アメリカでは定番らしい頭痛薬
x, y,z,a..カタリ――カタリ……
朝か……
なんだか中途半端な夢を見たような気がするのだが何故か内容を思い出せない。
コンコン
部屋のドアをノックする音が聞こえる、意識を覚醒させながらノックの主が妹以外いないことに思い至り部屋を出ることにする。
「お兄ちゃん、起きましたか?」
妹の紫が起こしに来てくれたようだ。
ツインテールを揺らしながら話しかけてくる。
あれ……昔……記憶が混濁している、いつもの紫に何故か違和感を覚えてしまった、いかんいかん、この年で記憶障害になったらしゃれになんないからな。
何かを感じるがこれと言ってなにもない日常のはずだ、そんなことより早く朝飯を食べよう。
なにやら紫がモジモジしている? 何かおかしな事があったか?
「お兄ちゃん……どうですかね? わたし……」
なんだよ一体? 別にいつも通りだと思うが?
「ええっと……髪でも切った?」
「違いますよ!」
不正解だったらしい、じゃあなんだろ?
髪は「いつも通りの」金髪だし、切ったとは思えない長さのツインテール……髪路線から離れよう。
「んー、痩せた?」
「はぁ……そうですよね、分かるわけないですよね……」
なんだか知らないが傷つけてしまったようだ、フォローしておかなくちゃ。
「まあでも……可愛いぞ」
特別な変化もないはずなのにそう言葉が出てきた、気のせいかもしれないが今日の紫は可愛い気がする。
すると何故かキョトンとしてから笑顔になった。
「そうでしょう! 私のリサーチ能力は当社比1000パーセントですから!」
当社て……
とりま機嫌が直ってくれて助かった、プロファイリングをさせられた気分だ。
今日は四月三十日、紫が高校に入ってようやくなれてきた頃だ、ちょっと前まで「お兄ちゃん! お兄ちゃん」としつこかったのが同じ高校に進学できて多少静かになった。
紫と二人で朝食のピザトーストを食べる。
コーヒーを飲むのだが何故か最近ではブラックで飲めるようになった、以前は砂糖とミルクを大量に入れていたような気がするのだがブラックに何故か長い間飲んでいたかのような安心感を覚える。
紫はアールグレイを飲みながらスマホをいじっている。
「こら、行儀が悪いぞ」
紫を叱ると素直にスマホを置く、コイツはスマホで一体何を見ているのだろう? やけに真剣な目で眺めていたが……まあ詮索するのも野暮ってもんだろう、兄妹にもプライバシーはあるしな。
――ズキン
何故か思い出に浸ろうとすると頭に鈍痛が走る、アスピリンを取りに部屋へ戻る。
そのとき紫が何か複雑な気分みたいに見えたのは長い付き合いだからだろう。
アスピリン500mg錠を1粒水で飲み下し心配そうに見る紫に心配をかけないように笑顔を作っておく。
「お兄ちゃん……大丈夫ですか?」
「ああ、いつもの頭痛だ。アスピリン飲んどけばすぐ収まる」
アセチルサリチル酸は人類が見つけた発明の中でも結構なものではないかなどとは思う、風邪からなにからとりあえず飲んどけば時間が解決してくれる、その時間を稼いでくれる薬だ。

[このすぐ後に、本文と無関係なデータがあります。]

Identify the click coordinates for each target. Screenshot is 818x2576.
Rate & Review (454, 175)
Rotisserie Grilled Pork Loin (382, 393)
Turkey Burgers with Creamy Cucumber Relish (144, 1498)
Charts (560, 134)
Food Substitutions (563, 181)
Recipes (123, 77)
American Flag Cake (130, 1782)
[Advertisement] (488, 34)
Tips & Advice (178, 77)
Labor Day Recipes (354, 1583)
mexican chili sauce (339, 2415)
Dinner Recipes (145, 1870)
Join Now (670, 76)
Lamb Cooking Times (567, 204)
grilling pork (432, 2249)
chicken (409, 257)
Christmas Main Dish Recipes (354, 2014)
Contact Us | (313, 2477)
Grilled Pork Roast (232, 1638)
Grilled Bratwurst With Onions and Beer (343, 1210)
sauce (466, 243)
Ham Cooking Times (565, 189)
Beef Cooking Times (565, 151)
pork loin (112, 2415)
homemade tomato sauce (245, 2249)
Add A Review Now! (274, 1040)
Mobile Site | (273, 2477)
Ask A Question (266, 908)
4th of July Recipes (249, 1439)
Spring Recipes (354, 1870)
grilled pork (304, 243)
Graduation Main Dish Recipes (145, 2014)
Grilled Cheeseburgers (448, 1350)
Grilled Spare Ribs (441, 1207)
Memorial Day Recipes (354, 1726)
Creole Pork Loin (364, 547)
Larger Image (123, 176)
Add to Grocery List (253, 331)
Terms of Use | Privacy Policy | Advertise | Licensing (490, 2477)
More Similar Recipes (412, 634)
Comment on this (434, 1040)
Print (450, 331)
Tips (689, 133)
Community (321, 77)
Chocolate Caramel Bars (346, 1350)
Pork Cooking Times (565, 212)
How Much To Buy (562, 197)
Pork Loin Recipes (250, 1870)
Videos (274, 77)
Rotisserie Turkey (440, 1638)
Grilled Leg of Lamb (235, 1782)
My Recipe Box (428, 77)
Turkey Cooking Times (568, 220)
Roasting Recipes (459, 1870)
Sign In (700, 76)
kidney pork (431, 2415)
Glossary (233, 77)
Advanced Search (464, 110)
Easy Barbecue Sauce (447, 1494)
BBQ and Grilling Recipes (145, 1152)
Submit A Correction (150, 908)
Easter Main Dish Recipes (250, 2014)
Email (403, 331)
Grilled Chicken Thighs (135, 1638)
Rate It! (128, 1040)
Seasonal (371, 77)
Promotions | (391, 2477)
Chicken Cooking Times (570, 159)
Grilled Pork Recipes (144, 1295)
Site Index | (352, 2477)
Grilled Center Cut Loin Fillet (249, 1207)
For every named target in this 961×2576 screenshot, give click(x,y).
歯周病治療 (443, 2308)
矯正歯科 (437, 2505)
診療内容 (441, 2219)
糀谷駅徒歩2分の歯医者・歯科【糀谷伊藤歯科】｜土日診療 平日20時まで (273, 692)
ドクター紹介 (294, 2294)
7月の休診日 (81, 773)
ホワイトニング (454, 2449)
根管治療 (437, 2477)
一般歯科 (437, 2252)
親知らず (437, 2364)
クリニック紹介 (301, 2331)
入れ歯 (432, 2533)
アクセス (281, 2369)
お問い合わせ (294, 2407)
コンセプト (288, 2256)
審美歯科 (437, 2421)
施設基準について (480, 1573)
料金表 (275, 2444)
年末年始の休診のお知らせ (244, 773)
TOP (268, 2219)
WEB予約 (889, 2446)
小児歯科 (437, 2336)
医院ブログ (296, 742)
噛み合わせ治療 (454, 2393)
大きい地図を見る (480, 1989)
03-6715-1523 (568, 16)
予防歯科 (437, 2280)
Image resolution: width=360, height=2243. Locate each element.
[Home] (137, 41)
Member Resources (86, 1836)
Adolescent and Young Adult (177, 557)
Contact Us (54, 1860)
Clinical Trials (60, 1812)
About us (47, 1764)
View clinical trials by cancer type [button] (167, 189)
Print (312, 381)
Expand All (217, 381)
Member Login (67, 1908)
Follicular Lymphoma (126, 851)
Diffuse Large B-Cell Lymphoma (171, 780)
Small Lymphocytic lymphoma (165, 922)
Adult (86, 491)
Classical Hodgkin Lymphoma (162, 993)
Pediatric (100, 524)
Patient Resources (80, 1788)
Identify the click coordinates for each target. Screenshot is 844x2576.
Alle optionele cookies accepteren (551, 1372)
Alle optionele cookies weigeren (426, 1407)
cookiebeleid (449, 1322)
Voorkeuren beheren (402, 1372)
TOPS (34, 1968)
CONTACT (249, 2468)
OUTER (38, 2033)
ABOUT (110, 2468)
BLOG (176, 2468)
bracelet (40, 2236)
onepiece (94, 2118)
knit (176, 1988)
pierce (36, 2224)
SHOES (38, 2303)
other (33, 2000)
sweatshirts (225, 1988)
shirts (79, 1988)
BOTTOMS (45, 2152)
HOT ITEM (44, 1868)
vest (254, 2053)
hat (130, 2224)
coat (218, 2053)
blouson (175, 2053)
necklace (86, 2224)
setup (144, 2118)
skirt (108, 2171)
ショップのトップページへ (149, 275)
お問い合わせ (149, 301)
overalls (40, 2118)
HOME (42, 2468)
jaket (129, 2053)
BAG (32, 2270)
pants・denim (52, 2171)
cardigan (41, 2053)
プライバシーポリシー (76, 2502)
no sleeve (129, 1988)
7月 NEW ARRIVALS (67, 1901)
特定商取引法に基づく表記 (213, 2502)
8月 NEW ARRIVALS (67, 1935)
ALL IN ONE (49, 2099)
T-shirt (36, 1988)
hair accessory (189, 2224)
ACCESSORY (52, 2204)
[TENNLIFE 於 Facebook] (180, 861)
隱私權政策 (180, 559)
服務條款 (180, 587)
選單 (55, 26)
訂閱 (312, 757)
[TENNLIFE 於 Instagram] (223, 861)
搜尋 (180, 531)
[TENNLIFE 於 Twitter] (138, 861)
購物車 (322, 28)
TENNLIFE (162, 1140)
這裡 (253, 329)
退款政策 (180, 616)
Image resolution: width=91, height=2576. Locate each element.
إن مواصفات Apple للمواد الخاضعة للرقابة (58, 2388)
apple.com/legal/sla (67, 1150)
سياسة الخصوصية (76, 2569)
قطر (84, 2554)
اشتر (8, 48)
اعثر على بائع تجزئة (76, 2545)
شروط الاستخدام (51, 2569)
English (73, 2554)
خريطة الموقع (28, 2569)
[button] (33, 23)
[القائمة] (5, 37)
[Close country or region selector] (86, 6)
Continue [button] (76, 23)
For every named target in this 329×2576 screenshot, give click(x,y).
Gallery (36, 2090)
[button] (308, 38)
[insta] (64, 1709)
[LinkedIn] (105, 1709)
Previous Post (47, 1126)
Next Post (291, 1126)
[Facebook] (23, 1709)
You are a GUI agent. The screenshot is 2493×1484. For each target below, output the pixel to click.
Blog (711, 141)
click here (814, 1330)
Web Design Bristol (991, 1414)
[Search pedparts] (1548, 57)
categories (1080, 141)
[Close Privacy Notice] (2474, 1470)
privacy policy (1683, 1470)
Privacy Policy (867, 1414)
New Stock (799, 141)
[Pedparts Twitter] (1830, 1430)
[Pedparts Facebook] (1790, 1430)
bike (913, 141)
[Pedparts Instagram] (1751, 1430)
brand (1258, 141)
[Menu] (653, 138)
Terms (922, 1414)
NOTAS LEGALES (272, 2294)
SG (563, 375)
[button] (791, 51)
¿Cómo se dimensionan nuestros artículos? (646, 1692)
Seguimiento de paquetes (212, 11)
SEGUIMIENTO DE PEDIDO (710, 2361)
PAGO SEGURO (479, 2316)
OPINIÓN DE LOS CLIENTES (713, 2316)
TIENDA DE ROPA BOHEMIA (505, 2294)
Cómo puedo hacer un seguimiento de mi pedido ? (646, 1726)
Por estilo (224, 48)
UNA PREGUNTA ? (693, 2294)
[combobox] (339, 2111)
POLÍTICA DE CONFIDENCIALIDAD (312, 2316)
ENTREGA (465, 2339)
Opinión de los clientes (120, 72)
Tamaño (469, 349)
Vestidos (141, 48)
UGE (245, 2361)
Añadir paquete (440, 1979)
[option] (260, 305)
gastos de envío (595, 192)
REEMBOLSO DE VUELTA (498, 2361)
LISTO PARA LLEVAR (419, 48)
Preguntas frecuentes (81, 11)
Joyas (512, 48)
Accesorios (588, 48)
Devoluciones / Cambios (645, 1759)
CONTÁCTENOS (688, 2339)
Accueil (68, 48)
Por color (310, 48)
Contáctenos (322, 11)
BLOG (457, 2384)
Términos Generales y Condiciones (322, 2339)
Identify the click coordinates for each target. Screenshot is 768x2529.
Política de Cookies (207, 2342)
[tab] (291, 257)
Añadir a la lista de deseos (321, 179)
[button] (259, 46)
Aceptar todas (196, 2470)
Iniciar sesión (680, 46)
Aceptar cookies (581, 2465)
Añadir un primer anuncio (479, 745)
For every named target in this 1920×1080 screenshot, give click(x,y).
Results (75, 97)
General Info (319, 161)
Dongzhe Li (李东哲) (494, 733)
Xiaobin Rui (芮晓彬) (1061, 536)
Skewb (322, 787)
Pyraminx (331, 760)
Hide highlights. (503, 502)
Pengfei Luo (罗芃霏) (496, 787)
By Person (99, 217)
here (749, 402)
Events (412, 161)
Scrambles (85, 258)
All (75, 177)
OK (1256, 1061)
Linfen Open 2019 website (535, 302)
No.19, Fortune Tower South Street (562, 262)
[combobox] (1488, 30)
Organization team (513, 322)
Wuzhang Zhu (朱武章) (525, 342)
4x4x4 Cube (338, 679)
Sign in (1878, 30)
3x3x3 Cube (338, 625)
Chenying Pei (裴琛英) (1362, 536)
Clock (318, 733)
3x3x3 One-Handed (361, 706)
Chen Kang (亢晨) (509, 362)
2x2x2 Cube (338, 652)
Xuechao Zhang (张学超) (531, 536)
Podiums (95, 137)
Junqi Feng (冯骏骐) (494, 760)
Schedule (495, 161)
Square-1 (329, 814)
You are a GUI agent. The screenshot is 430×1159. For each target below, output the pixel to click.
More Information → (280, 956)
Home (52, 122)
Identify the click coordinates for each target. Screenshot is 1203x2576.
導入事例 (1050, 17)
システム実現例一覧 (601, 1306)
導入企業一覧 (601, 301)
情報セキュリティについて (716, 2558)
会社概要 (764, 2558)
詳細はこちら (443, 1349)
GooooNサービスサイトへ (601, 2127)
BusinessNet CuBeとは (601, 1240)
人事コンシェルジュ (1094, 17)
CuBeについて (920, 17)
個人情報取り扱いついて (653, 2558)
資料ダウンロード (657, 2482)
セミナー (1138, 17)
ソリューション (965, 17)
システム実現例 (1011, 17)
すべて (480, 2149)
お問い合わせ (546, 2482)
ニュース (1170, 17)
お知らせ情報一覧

「お兄ちゃん、ちゃんと朝ご飯は食べてくださいよ、胃に悪いんですから」
ちゃんと気遣ってくれる、コイツは自慢の妹だ。
「ああそうそう、お兄ちゃん! 私はお兄ちゃんのこと好きですよ、今が永遠であればいいのにって思うくらいには……です」
このブラコンめ、どこかで喜ぶ自分がいるがそれが百年以上前から当然のごとく続いているような気がしたのだった。